Tutto questo, in teoria, dovrebbe avvenire in maniera “protetta”, facendo in modo cioè che questo sistema di raccolta di informazioni non metta a rischio in alcun modo la privacy o (ancor peggio) la sicurezza degli utenti.
Purtroppo non è proprio così. A spiegarlo è una ricerca condotta dalla Princeton University che mette in evidenza qualche piccola falla nel sistema.
Partiamo dall’inizio: questo gigantesco sistema di sorveglianza sfrutta una serie di JavaScript che registrano tutto quello che facciamo: dai dati inseriti ai movimenti del mouse e clic sulla pagina.
Nella loro ricerca, gli analisti della Princeton University si sono limitati ad analizzare il comportamento dei 7 più importanti soggetti che si occupano di raccogliere le informazioni di cui sopra. Stiamo parlando di un pugno di società (Yandex; FullStory; Hotjar; UserReplay; Smartlook; Clicktale e SessionCam) che raccolgono dati su almeno 482 siti collocati nella classifica dei 50.000 siti Internet più popolari.
Tra i siti sotto controllo (non necessariamente da parte delle società citate) ci sono Microsoft; Lenovo; HP; Adobe; Intel; Norton; Kaspersky; Spotify e altri siti di primo piano nel panorama Web.
Qual è il problema? È che i dati registrati dovrebbero essere “anonimi”, cioè non poter essere associati all’identità di chi è stato “analizzato” durante la navigazione, e non dovrebbero contenere dati sensibili. Il problema è che le cose non vanno esattamente così.
Nonostante siano previsti sistemi di modifica dei dati (sia automatici che manuali) che dovrebbero cancellare le informazioni sensibili, i ricercatori della Princeton University hanno individuato una raffica di “buchi” nel sistema. In pratica i report contengono una valanga di informazioni personali che non dovrebbero contenere.
Cominciamo dalle password. In teoria nessuno di questi sistemi dovrebbe registrarle. Ma nella realtà le caselle di testo utilizzate per i login su mobile registrano regolarmente le password inserite dagli utenti. Lo stesso però vale anche per il nome degli utenti, il loro indirizzo e persino i dati della carta di credito.

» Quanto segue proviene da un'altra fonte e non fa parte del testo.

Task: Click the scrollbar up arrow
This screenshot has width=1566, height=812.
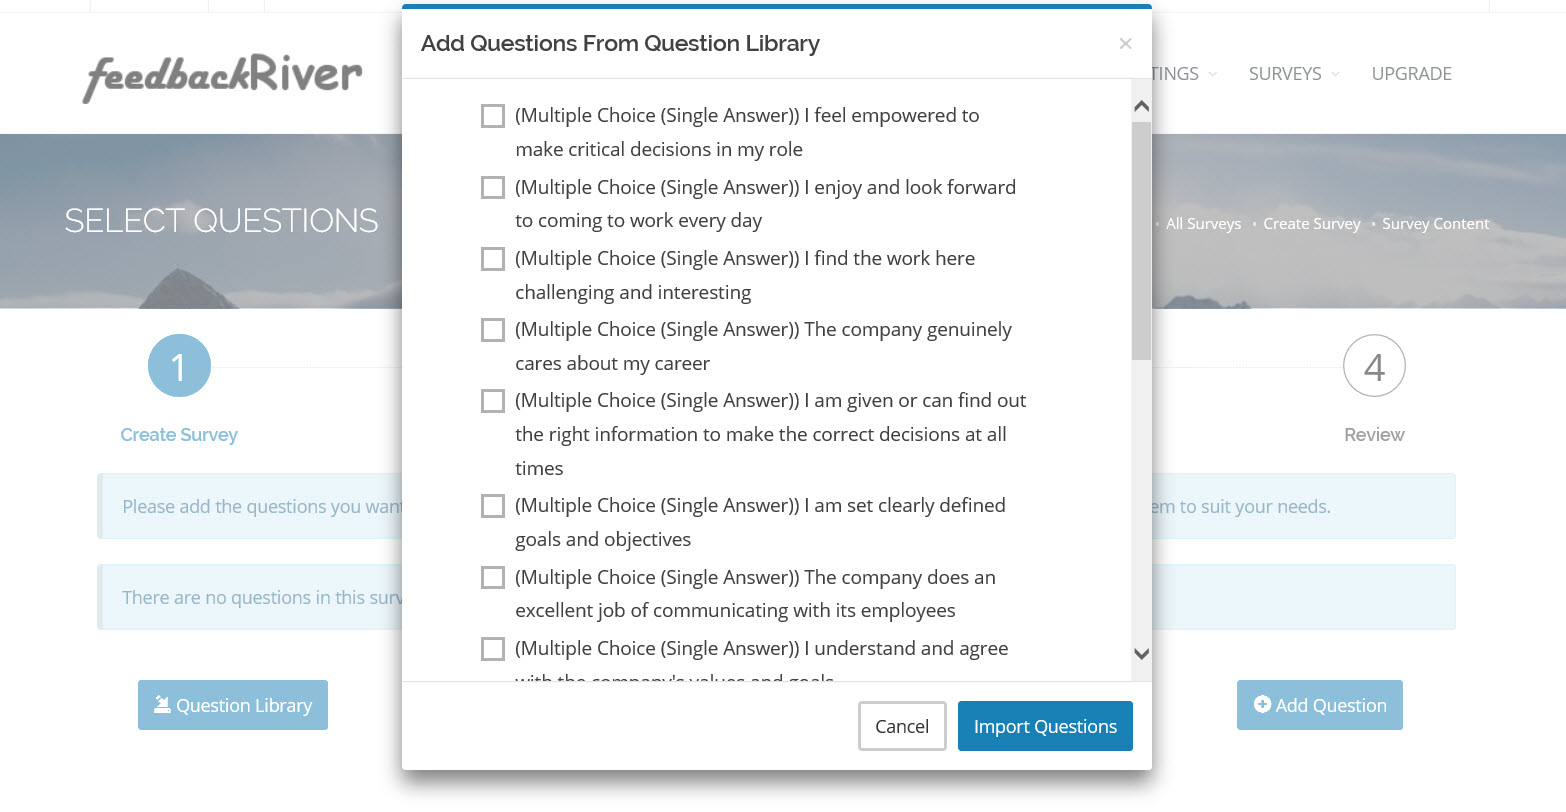Action: 1141,106
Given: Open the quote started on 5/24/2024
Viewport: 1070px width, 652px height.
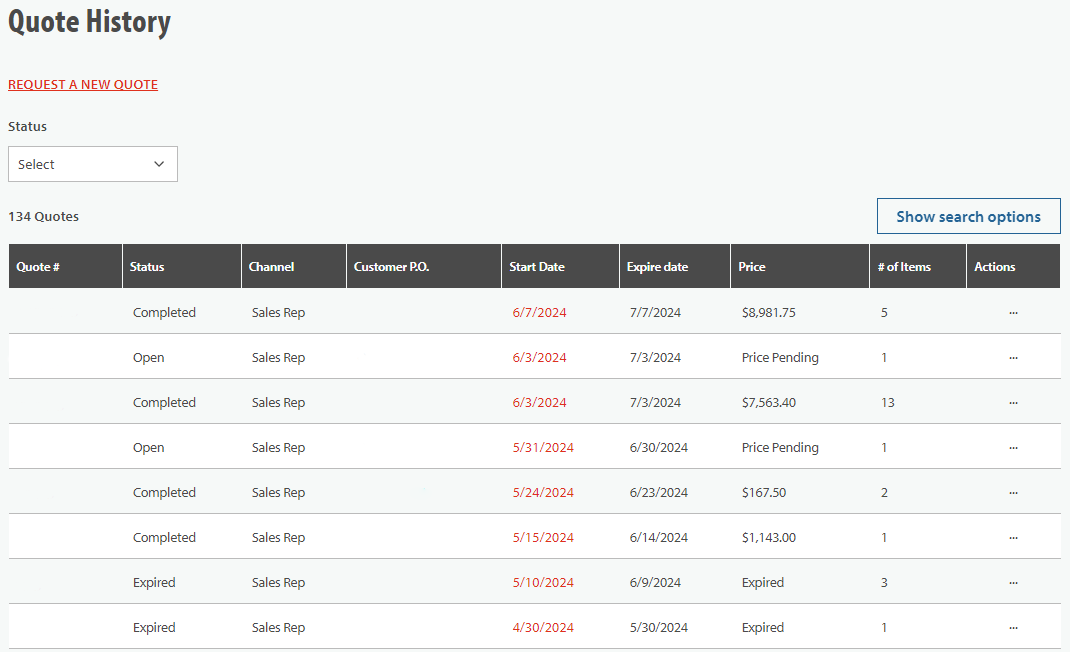Looking at the screenshot, I should pyautogui.click(x=543, y=493).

Tra i dati inviati (in chiaro) ci sono tutte le informazioni sulla carta di credito dell’utente: numero, scadenza, CVV e indirizzo di fatturazione. Non male…
Insomma: al di là del fatto che sarebbe carino evitare di inviare informazioni di questo tipo a soggetti terzi come le società che gestiscono la raccolta di questi dati, sembra che nessuno si sia posto il problema del rischio che pone tutto questo in termini di sicurezza. Chiunque riuscisse a intercettare i dati potrebbe fare quello che gli pare sfruttando le informazioni per portare a termine truffe o qualsiasi altra cosa gli saltasse in mente.
Ma com’è possibile che nessuno ci abbia pensato? In molti casi l’assenza di strumenti che cancellino e informazioni sensibili è dovuta a semplici errori nell’implementazione degli strumenti di analisi, in altri dal fatto che informazioni che vengono cancellate possono essere comunque ricavate da altri dati forniti in precedenza.
Il risultato, in definitiva, è una clamorosa violazione della privacy dovuta per lo più a sciatteria e incapacità di gestire in maniera corretta le procedure.